I’ll turn it over to Julia to take questions. Great, Julia if you want to start to field some questions from here.
Yeah, thank you both Alistair and Mark. I just want to remind everybody that if you have a question please type it into the Q&A; box and also just before we start with the Q&A, I would like our attendees to take a brief moment after the webinar has ended to take our exit survey and provide us with your feedback.
But for now let’s go into the questions. There was one for Mark, who led into whether you also consider gene expression studies and not only variant information?
Sure, that’s a great question. I’ll try to answer briefly.
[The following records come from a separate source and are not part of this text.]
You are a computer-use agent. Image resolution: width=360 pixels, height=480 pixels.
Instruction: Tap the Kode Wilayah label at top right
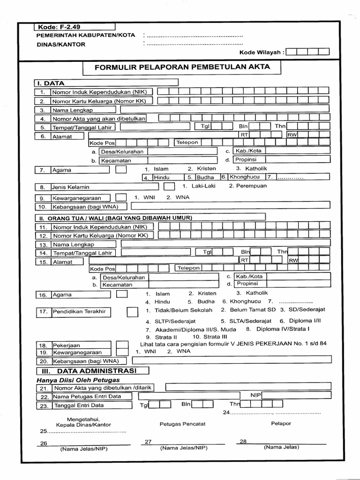tap(262, 52)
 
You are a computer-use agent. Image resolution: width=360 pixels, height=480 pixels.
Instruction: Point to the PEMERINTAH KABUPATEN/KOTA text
tap(86, 35)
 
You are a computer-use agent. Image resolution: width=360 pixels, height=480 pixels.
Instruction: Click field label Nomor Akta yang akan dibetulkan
tap(99, 119)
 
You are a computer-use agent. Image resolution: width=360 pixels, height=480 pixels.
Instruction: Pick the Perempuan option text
tap(248, 186)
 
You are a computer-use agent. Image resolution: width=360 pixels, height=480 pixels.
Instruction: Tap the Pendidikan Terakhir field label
tap(79, 311)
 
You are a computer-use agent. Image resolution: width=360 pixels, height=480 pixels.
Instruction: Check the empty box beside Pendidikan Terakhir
tap(133, 312)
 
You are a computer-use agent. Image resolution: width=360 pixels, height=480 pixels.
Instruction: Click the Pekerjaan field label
tap(66, 345)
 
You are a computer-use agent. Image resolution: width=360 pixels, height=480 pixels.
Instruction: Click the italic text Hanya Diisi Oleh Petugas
tap(78, 380)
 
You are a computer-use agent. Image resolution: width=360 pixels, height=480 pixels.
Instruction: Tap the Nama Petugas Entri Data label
tap(87, 397)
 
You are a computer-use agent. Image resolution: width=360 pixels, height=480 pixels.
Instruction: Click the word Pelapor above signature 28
tap(281, 423)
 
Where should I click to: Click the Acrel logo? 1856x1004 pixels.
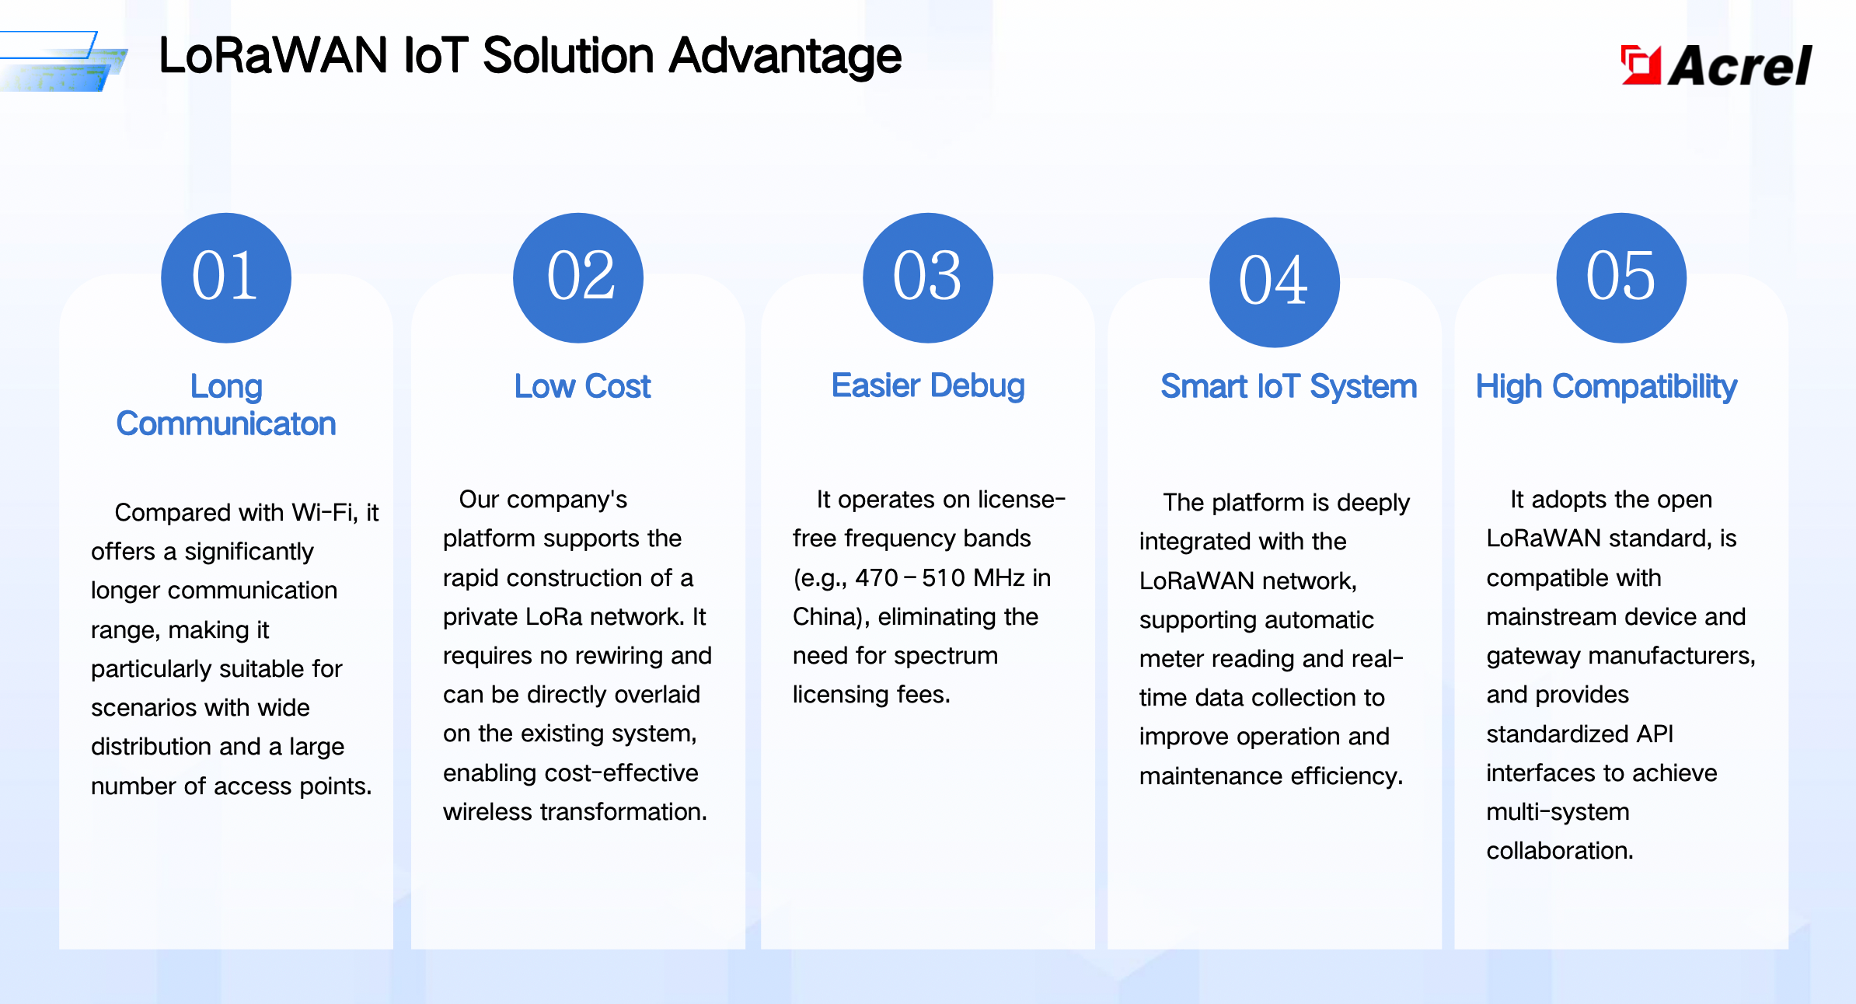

As I suggested we understand not just at the variant level this information, but also at the gene level and similar to the work that needed to be undertaken to help Rhythm understand the ACMG classification schema we looked at the variant level for some of the specific information that would guide us to which aspect of ACMG was relevant functional studies case studies segregation patterns in a similar fashion and at the gene level we can understand which references are talking about this gene being upregulated this gene being downregulated or a whole host of genes within a single study. So it’s all a matter of prioritizing the the information, focusing the questions that you’re trying to ask, amassing that data with the relevant annotations and then sorting, prioritizing and reviewing that data.
Okay thank you. Another one for Mark, and that is what phenotype and ontology to use and also a little bit more information about the annotation and what it can go the other way from disease to in variant phenotype and not just from phenotype to disease gene variant can you explain a little more about that?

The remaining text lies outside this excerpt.